The team zoom up the career ladder but court controversy at every step, not least when Stern shares details of his wife’s miscarriage with jokes that everyone – not least Mrs Stern – finds tasteless. They also find that the big NBC networks, to which Stern delivers huge audiences with his near-the-knuckle material, have big concerns about the material. In New York especially, programme manager Kenny (Paul Giamatti) has Stern as his nemesis, and no amount of threats, trickery, punishment or pleading will prevent Howard from causing a furore, the listeners desperate to hear ‘what he’s going to say next.’

It would be ridiculous to complain about Private Parts being rude even if you’ve never heard of Howard Stern and what he’s famous for – there’s a pretty big clue in the title, after all. It’s clear from the off that Stern is a letch and neither he nor the film make any bones about it, recreating many scenes where he came into contact with women (nearly all large-breasted, it would appear) or, in the film’s big set-piece, gave them pleasure over the airwaves. Much of this is entirely gratuitous, of course, but the nudity is part and parcel of Stern’s universe and fits in as such.

The issue, then, ceases to be one of taste and becomes one of credibility, as the film strives to present Howard as both an outrageous, sex-obsessed loon and at the same time a faithful, caring family man.
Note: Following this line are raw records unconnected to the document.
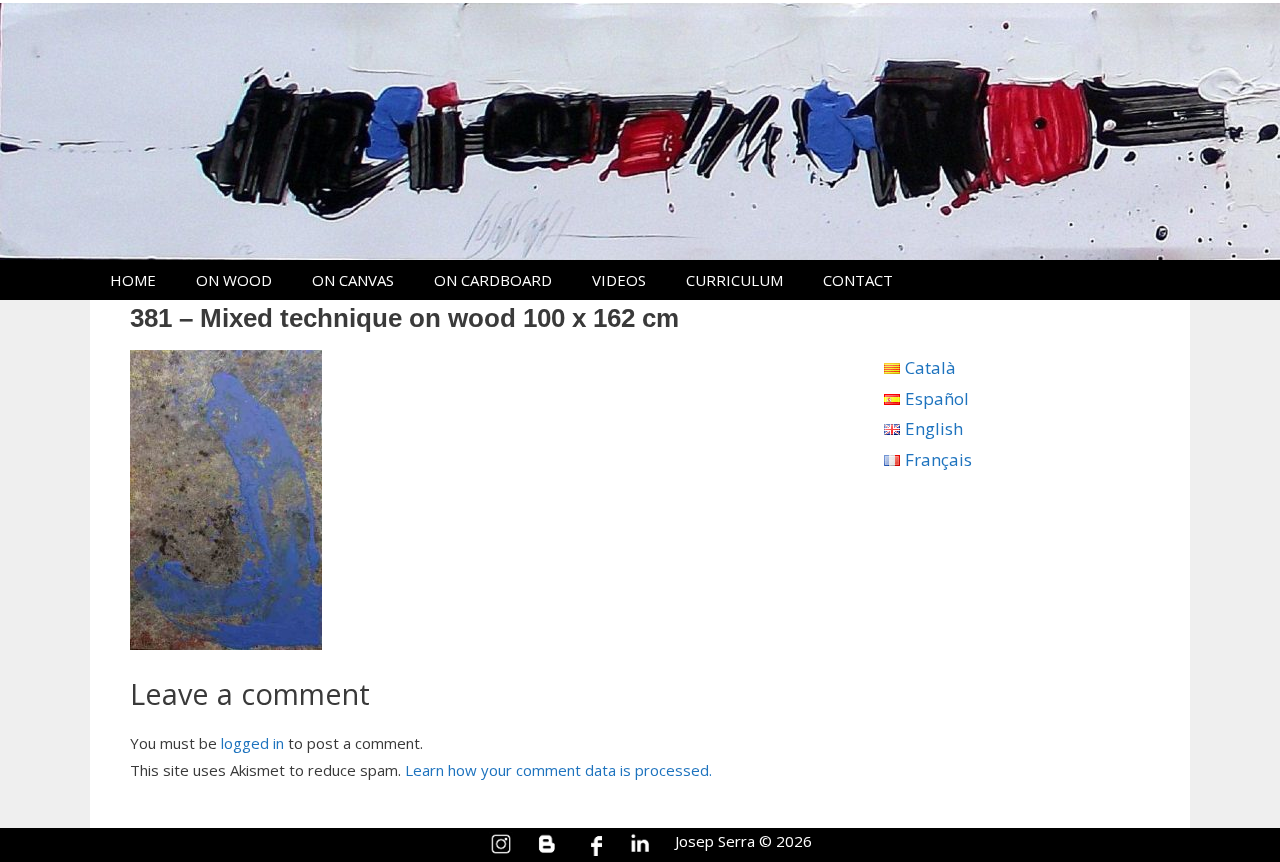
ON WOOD (234, 280)
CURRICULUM (734, 280)
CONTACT (858, 280)
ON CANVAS (353, 280)
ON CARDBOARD (493, 280)
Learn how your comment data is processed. (558, 770)
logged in (252, 743)
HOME (133, 280)
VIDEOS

Strangely, Private Parts succeeds by presenting Stern as both the hugely successful, hugely egotistical hero of American radio, and also the insecure, ridiculous loser looked on with derision (as in the first scene, reflected at the end in another imaginary awards show), immensely conscious of the limitations of his voice and of his own private parts. The balance between the two predictably skews towards Stern as a good guy, loyal to his colleagues and never actually straying from his wife, but the film is by no means a whitewash, although the interlude with the actress early in the Sterns’ marriage is suspiciously clean.

By having most of the key players as themselves, Private Parts also feels authentic, with Robin Quivers in particular providing good rapport with Stern; however, when the film occasionally presents documentary-style talking heads, the presence of actresses such as McCormack and station manager Allison Janney (very funny, as usual) jars alongside the ‘real’ personalities. It’s also clear that the character of Kenny, an obnoxious little upstart played with endearing pugnacity/pugnaciousness by Giamatti, is a composite created to vindicate many of Stern’s more extreme broadcasts, but crucially the action is – by and large – funny, and in the final summary this is what really matters.

The comedy derived from Stern’s story is important because outside of America in particular, the level of recognition and interest in Howard Stern is necessarily limited. There are many people for whom Private Parts will be an instant turn off, and more still who will dislike the ‘hero’ enough in the first five minutes to shut the film off and never go back to it. In general, though, Stern shows enough of his flaws, and Betty Thomas delivers laughter with a sufficiently light touch, to make this movie an enjoyably adult romp.